Mark Ranby
- Birth name: Richard Mark Ranby
- Date of birth: 1 June 1977 (age 48)
- Place of birth: Putāruru, New Zealand
- Height: 1.78 m (5 ft 10 in)
- Weight: 91 kg (201 lb)
- School: Freyberg High School
- University: Massey University; University of Cambridge;
- Notable relative(s): Margaret Kouvelis (mother)

Rugby union career
- Position(s): Second five-eighth

Senior career
- Years: Team / Apps / (Points)
- 2006–2008: Coca-Cola West Red Sparks /  / ()

Provincial / State sides
- Years: Team / Apps / (Points)
- 1996: Manawatu / 14 / ()
- 1997–1998: Central Vikings /  / ()
- 1999–2005: Waikato / 39 / ()

Super Rugby
- Years: Team / Apps / (Points)
- 1997–1998: Hurricanes / 9 / ()
- 1999–2006: Chiefs /  / ()

International career
- Years: Team / Apps / (Points)
- 2001: New Zealand / 1 / (0)

= Mark Ranby =

New Zealand rugby union player

Richard Mark Ranby (born 1 June 1977) is a former New Zealand rugby union player.
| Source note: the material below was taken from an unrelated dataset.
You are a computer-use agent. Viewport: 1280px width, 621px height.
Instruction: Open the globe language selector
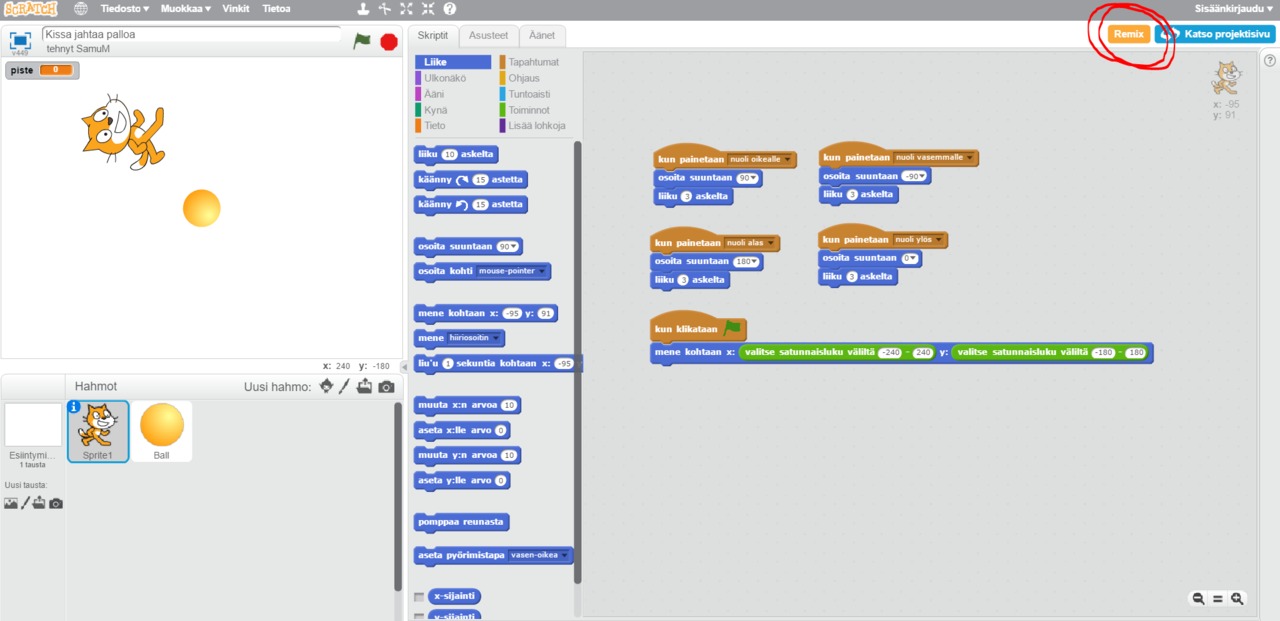(x=81, y=9)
A midfield back, Ranby represented Manawatu, the Central Vikings and Waikato at a provincial level, and the Hurricanes and the Chiefs in Super Rugby. He played one international for the New Zealand national side, the All Blacks, against Samoa in 2001. He played for the Japanese side Coca-Cola West Red Sparks for two seasons from 2006. He spent a year studying at the University of Cambridge in 2008–09, completing a Diploma in Theology and Religious Studies, and played for Cambridge against Oxford in the 2008 Varsity Match. In 2012 he was appointed professional development manager for the Crusaders and Canterbury Rugby.

Ranby's mother, Margaret Kouvelis, was elected Mayor of Manawatu in 2012.